He settles down behind her on the bike, his arm around her small warm waist, both of them helmet-less and both of them just reckless enough to not really care, the wind whipping their hair about as they head out onto the dark strip of the highway, signposts looming illuminated out of the night every mile or so. After a while, the snow starts up again. He feels the cold in every part of him, down to the bone. The steady warmth of her presence jars him. He clings a little tighter. 

Natasha rolls the bike to a stop at one of those giant oversized twenty-four hour truck-stops, the sort that has a line of gas pumps and a small general store selling kitschy things to tourists and a diner. The sun is close to coming up; the place is almost deserted. They're right outside of Zug.

"Alright," Natasha says. "If anyone asks, we're tourists, but not American ones. Doing that 'Alpine getaway' thing that young couples with too much time and money do. How's your German?"

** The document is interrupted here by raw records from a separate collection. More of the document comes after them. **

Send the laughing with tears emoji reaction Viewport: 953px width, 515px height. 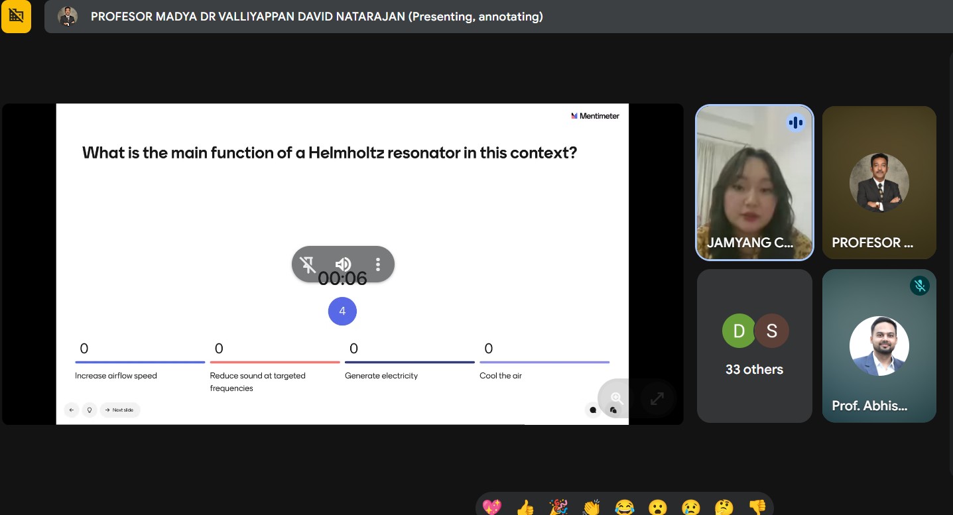click(x=624, y=507)
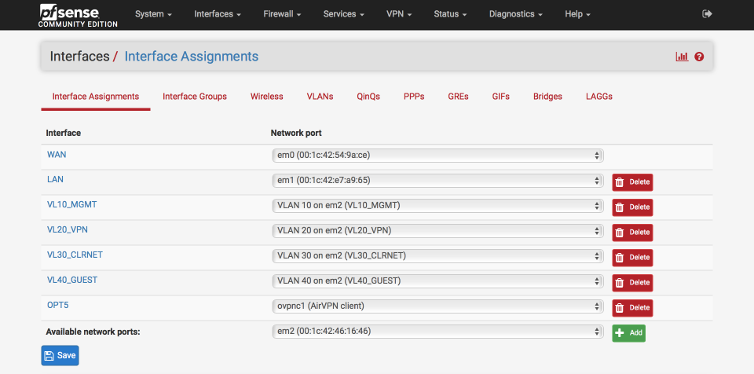Click the red help question mark icon
Screen dimensions: 754x374
point(699,57)
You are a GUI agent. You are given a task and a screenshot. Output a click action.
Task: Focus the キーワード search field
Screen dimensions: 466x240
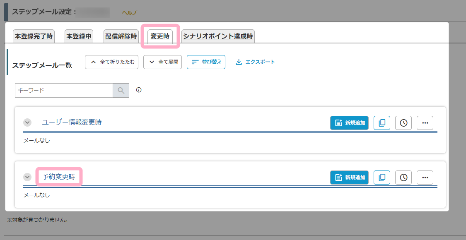tap(64, 90)
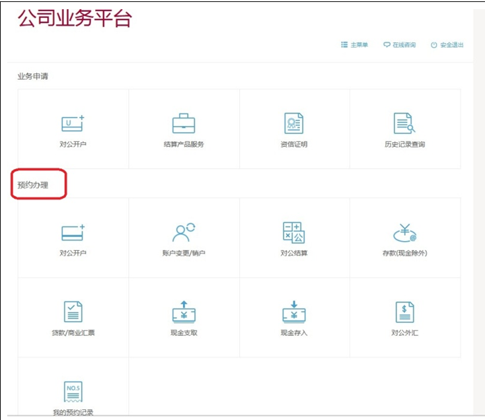The height and width of the screenshot is (420, 485).
Task: Click the 对公开户 icon under 业务申请
Action: 73,123
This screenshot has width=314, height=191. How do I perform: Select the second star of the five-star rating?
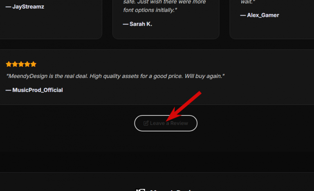click(15, 64)
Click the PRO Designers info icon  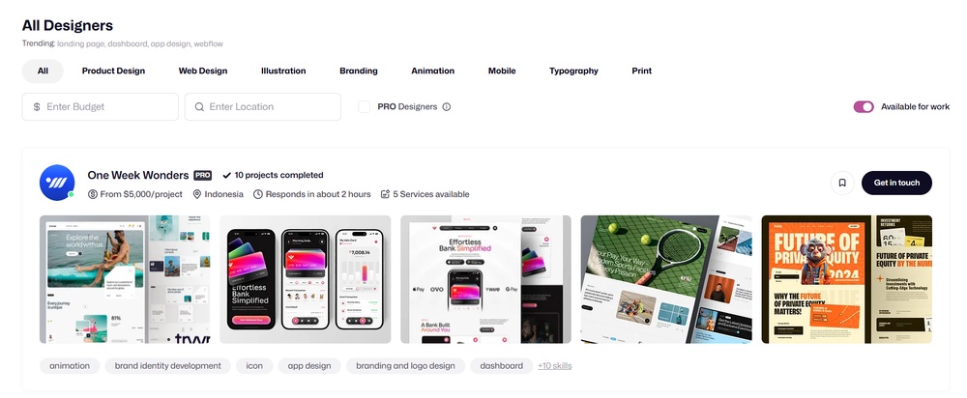pyautogui.click(x=447, y=106)
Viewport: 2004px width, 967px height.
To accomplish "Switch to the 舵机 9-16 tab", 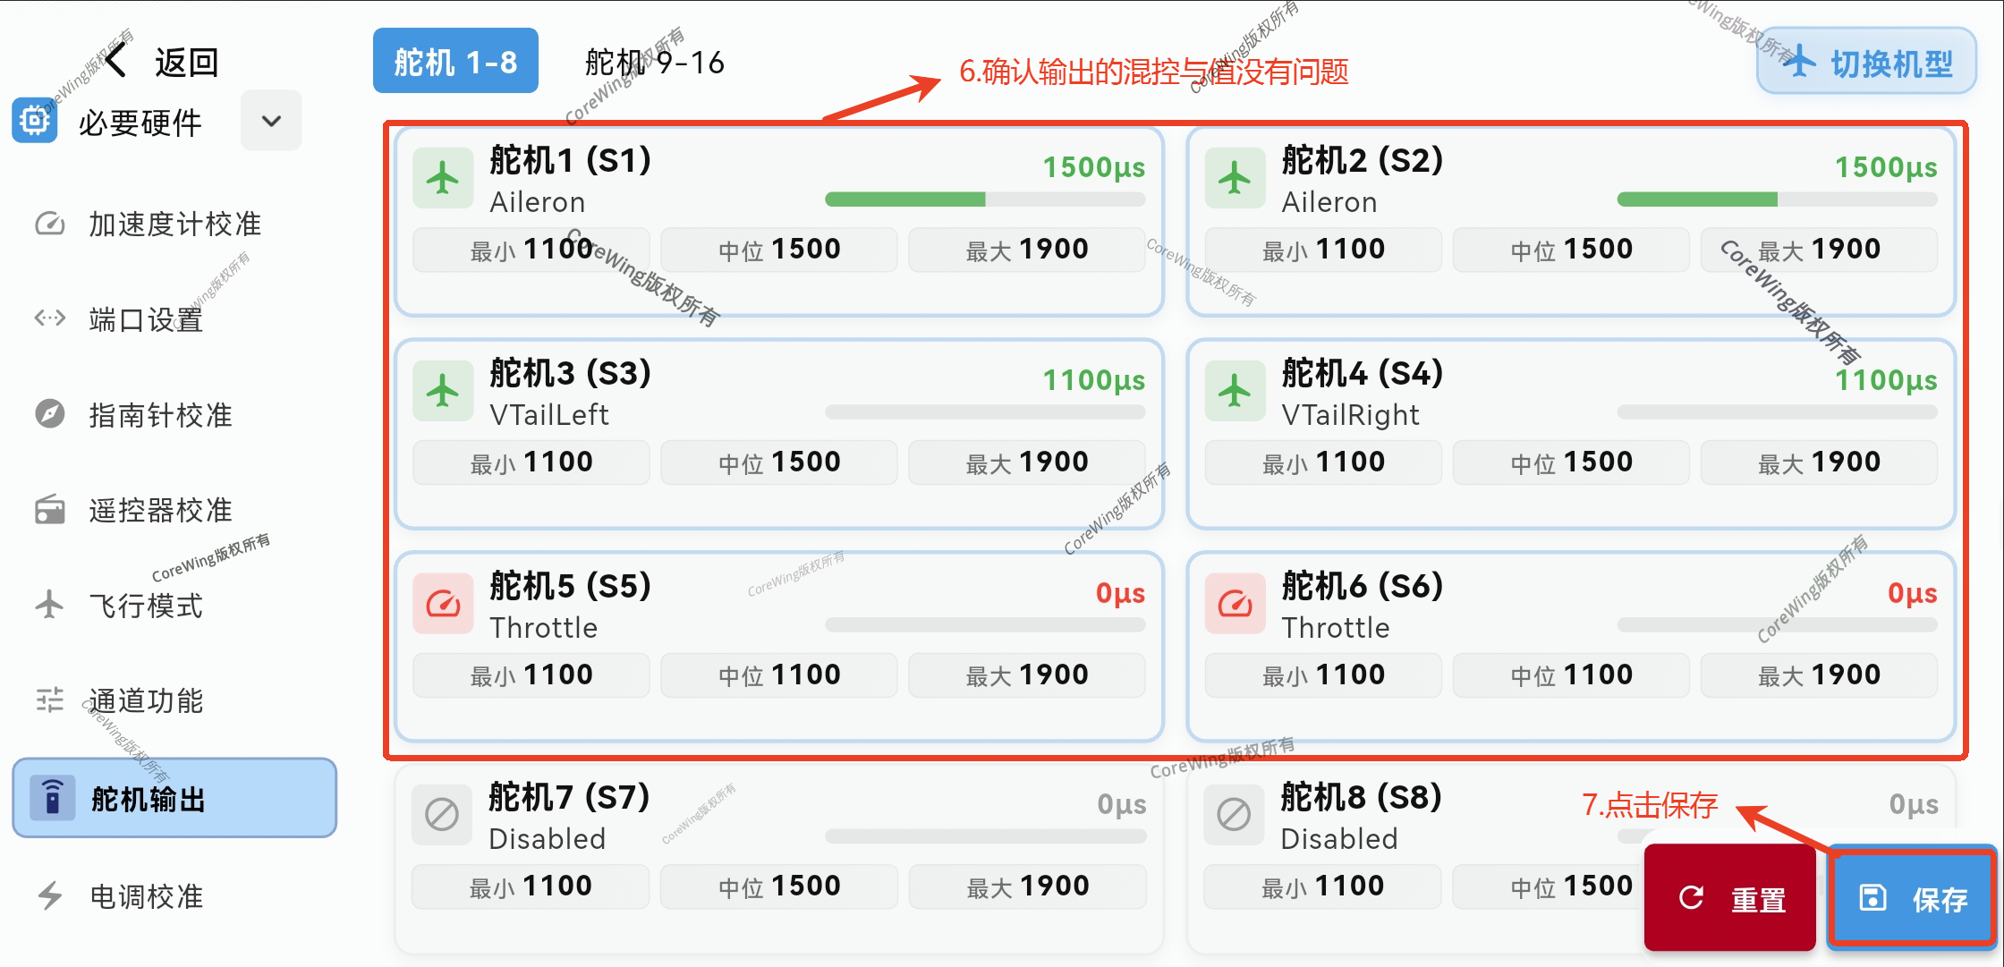I will click(654, 62).
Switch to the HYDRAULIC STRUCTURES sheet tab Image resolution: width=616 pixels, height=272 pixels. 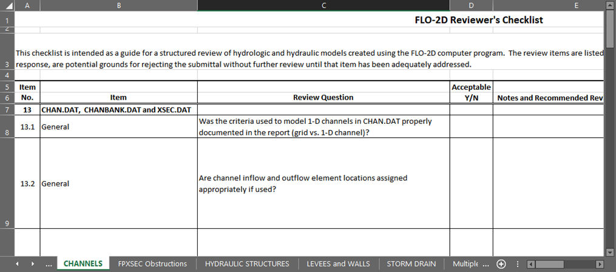247,264
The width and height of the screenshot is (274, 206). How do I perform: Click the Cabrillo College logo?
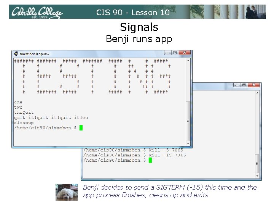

"I've been told it's okay," says Bucky, switching seamlessly and flawlessly from English. She favors him with a little smile, the first in hours, shakes her hair out of its ponytail, and heads inside.

The first thing she buys is a first aid kit: a small one, meant for travelling. "Go get that out of your foot," she says, nodding in the direction of the bathroom. "We can stay here for breakfast; you look like you're about to faint. What do you want?"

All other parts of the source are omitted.